When people talk about quality education, they’re often referring to the kind of education that gives students the knowledge and skills they need for the job market. But there’s a view that quality education has wider benefits: it develops individuals in ways that help develop society more broadly.

In Zimbabwe, for example, the higher education policy emphasises student employability and the alleviation of labour shortages. But, as my research found, this isn’t happening in practice.

University education needs to do more than produce a graduate who can get a job. It should also give graduates a sense of right and wrong. And it should instil graduates with an appreciation for other people’s development.

Tertiary education should also give students opportunities, choices and a voice when it comes to workplace safety, job satisfaction, security, growth and dignity. Higher education is a space where they can learn to be critical.

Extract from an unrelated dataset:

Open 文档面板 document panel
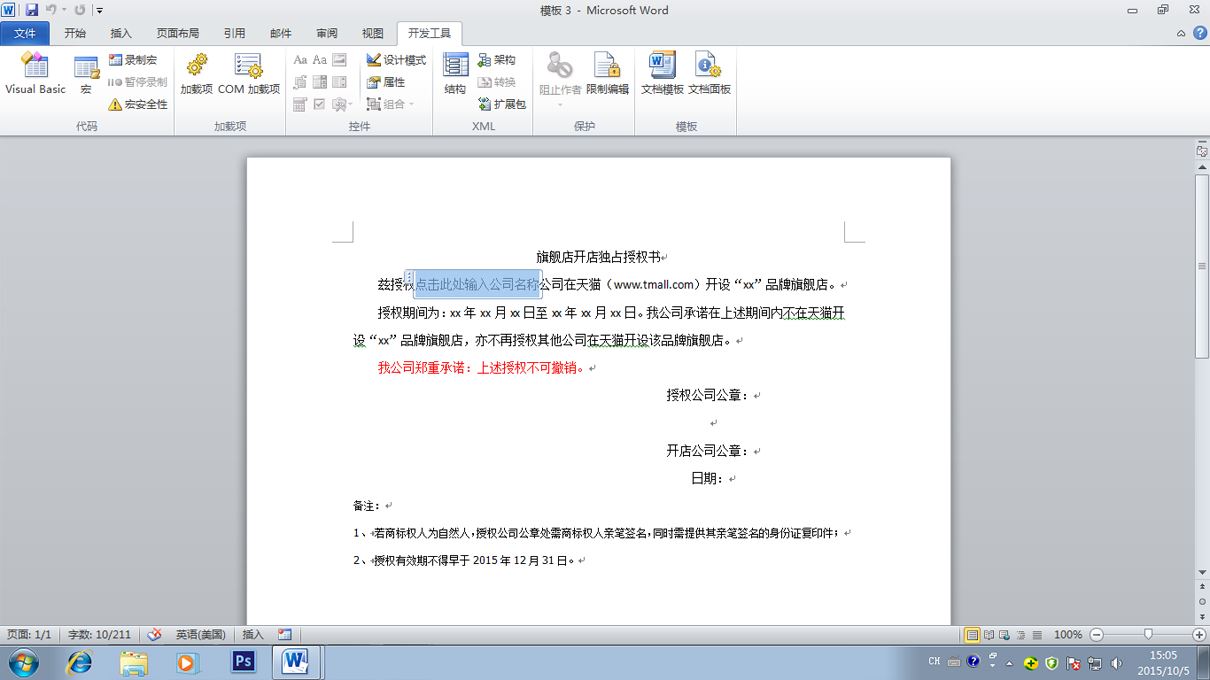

It must prepare them for participating in the economy and broader society.

This isn’t happening in Zimbabwe. Graduate unemployment is high and employers and policymakers are blaming this largely on the mismatch between graduate skills and market requirements.

Investigating Zimbabwe’s universities

My research sought to examine how a human development lens could add to what was valued as higher education, and the kind of graduate outcomes produced in Zimbabwe. I investigated 10 of the universities in Zimbabwe (there were 15 at the time of the research). Four were private and six public.

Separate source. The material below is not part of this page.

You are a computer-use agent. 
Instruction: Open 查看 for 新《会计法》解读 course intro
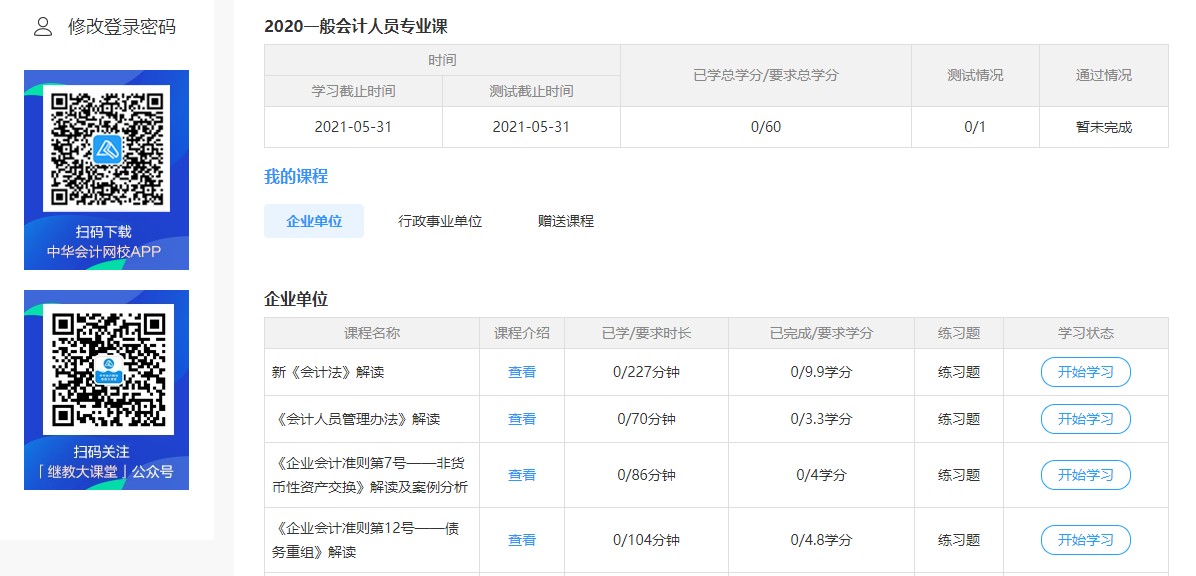click(521, 371)
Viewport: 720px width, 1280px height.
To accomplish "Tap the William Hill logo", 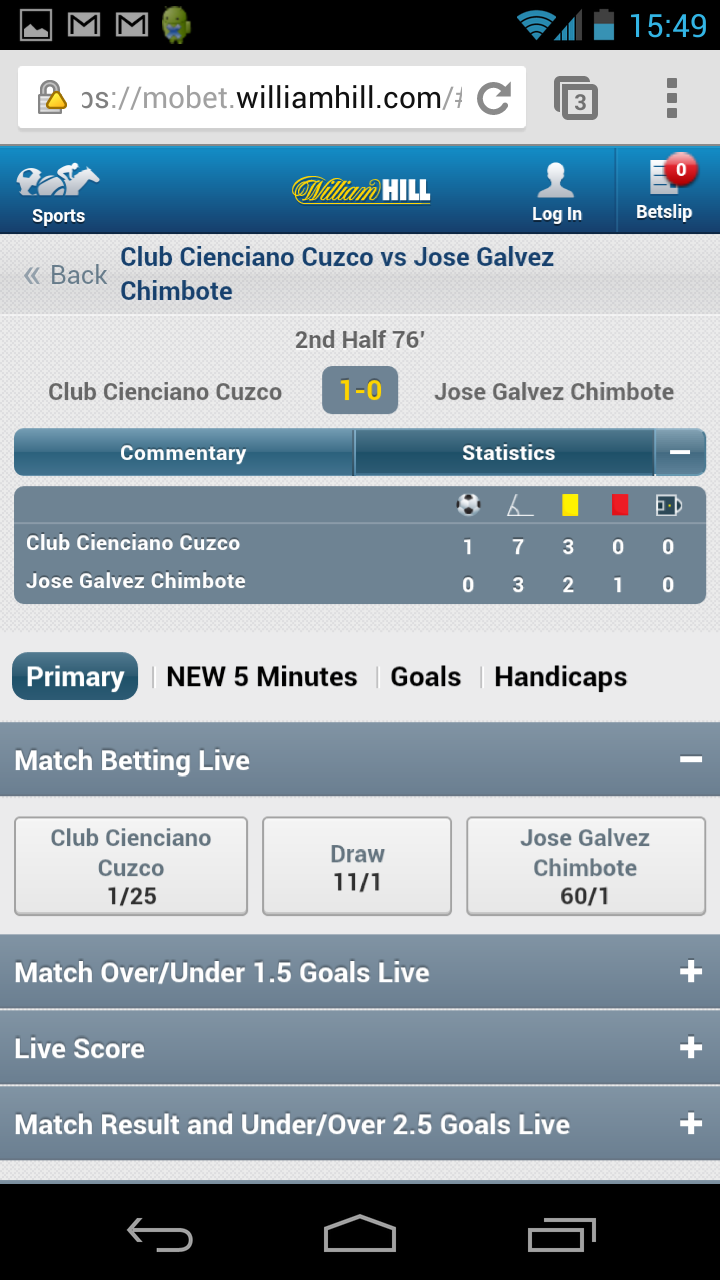I will [361, 189].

I reviewed policy documents, interviewed representatives of institutions and held discussions with students. Members of Zimbabwe’s higher education quality assurance body and university teaching staff were also included.

I found that in practice, higher education in Zimbabwe was influenced by the country’s socio-political and economic climate. Decisions and appointments of key university administrators in public universities and the minister of higher education were largely political.

In addition, resources were limited and staff turnover was high. Universities just couldn’t finance themselves through tuition fees.

Different players in the higher education system – employers, the government, academics, students and their families – have different ideas about what “quality” means in higher education. The Zimbabwe Council for Higher Education understands quality as meeting set standards and benchmarks that emphasise the graduates’ knowledge and skills.